Head of National Epidemiology and Zoonotic Disease program,- FMOH, SUDAN. Also I work with universities and colleges to teach and supervise under and post-graduate medical student in public health.
What do you enjoy most about your job?
Working as team with my staff and colleagues, success in identified outbreak and combating outbreaks! Establishing coordination mechanisms with different partners and different sectors and transfer knowledge and experience to student and staff.
What excites you in the work you do?
Learning something new every day! Especially when it comes to communicable disease and zoonosis, looking at the trend of the disease.
Who or what inspires you professionally?
My parents as they keep supporting me in all my steps and in developing my career, also my professors they trust that I can do good work and be professional in my work and I’m inspired by their words and trying to doing the best I can.
What is your proudest professional accomplishment or achievement (related to disease surveillance)?
As I believe in partnership, I sm developing a great partnership between FMOH and Ministry of Animal Recourses and agriculture, which reflected in linking Animal with Human Surveillance, continuous sharing of information and Joint mission, which could be one step in achieving the Integrated surveillance and One Health Concepts!
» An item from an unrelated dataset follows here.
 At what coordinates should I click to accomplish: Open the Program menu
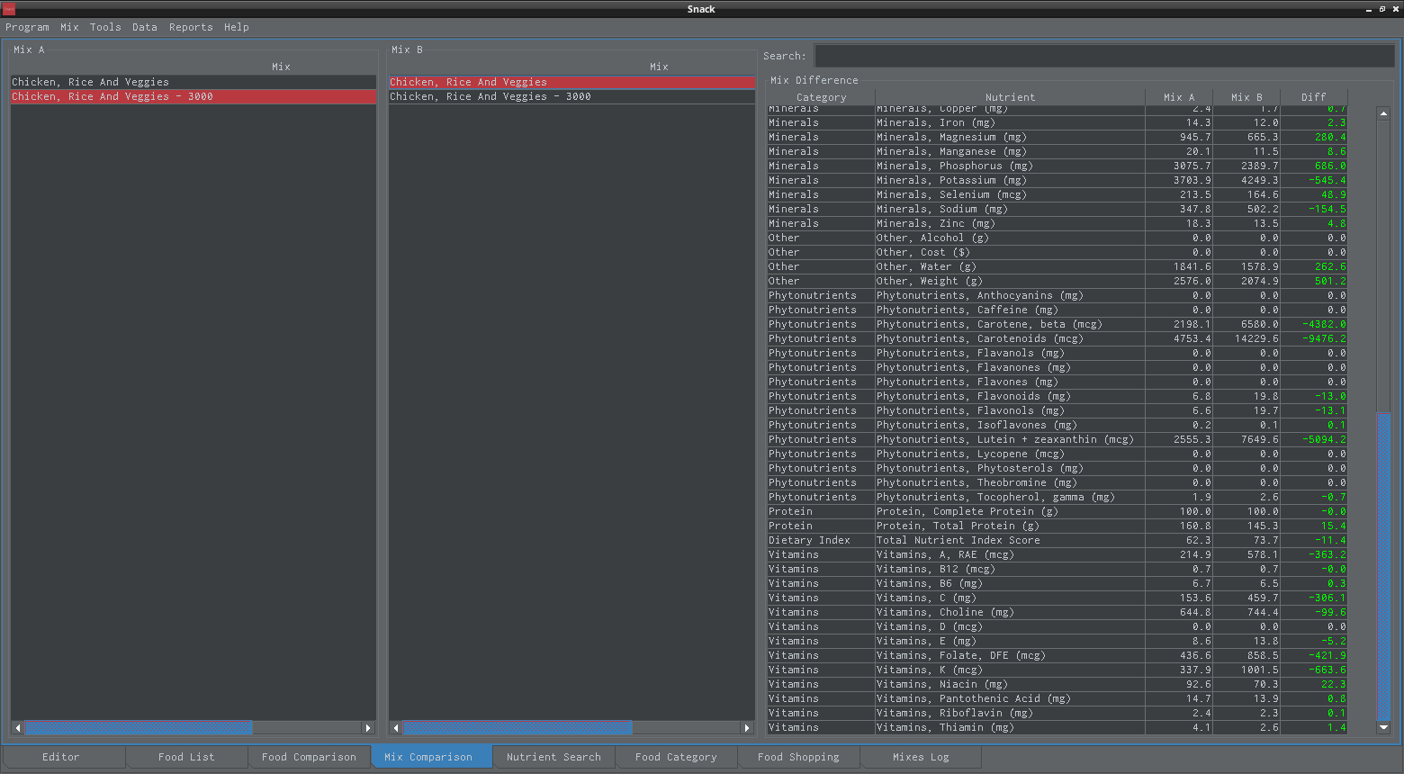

Also I started the Integrated Disease Surveillance and Response projects for Sudan (First country in EMRO Region to start this IDSR) with WHO support. Currently we are in the pilot stage in two states. Recently I started new project for community-based surveillance among special group (high mobile/nomads population) along with Health Information and other partners.
How long have you been involved with ISDS?
Last six months.
Why are you an ISDS member?
Because that where I belong! It is always good to be member of society that speak the same language, understand surveillance more, share experience and learn from other experiences, get new ideas and update in the area.
What do you hope to get out of your ISDS membership?
This is a great opportunity for me and for my county, get access to technical forums/ platforms regard disease surveillance, support and opinions in work, in addition to newsletters, transfer of knowledge and idea to staff and students in public health and advocate for the ISDS among other colleagues and link them to the society. Also being involved in more community work in my country and globally in regard to surveillance.
What is the biggest issue in disease surveillance (in your opinion)?
Quality of data is always the biggest issue that need training, monitoring and supervision m because a lot of designs while be taken based on this data.
If you were not the Head of National Epidemiology and Zoonotic Disease program,- FMOH, SUDAN, what would you be?
Still I would love to be Public Health person and working in communicable disease surveillance! The opportunity to be doing something new. I always feared doing research that was “more of the same”, but in my work with syndromic surveillance in animal health I really feel that we are doing innovative, groundbreaking work.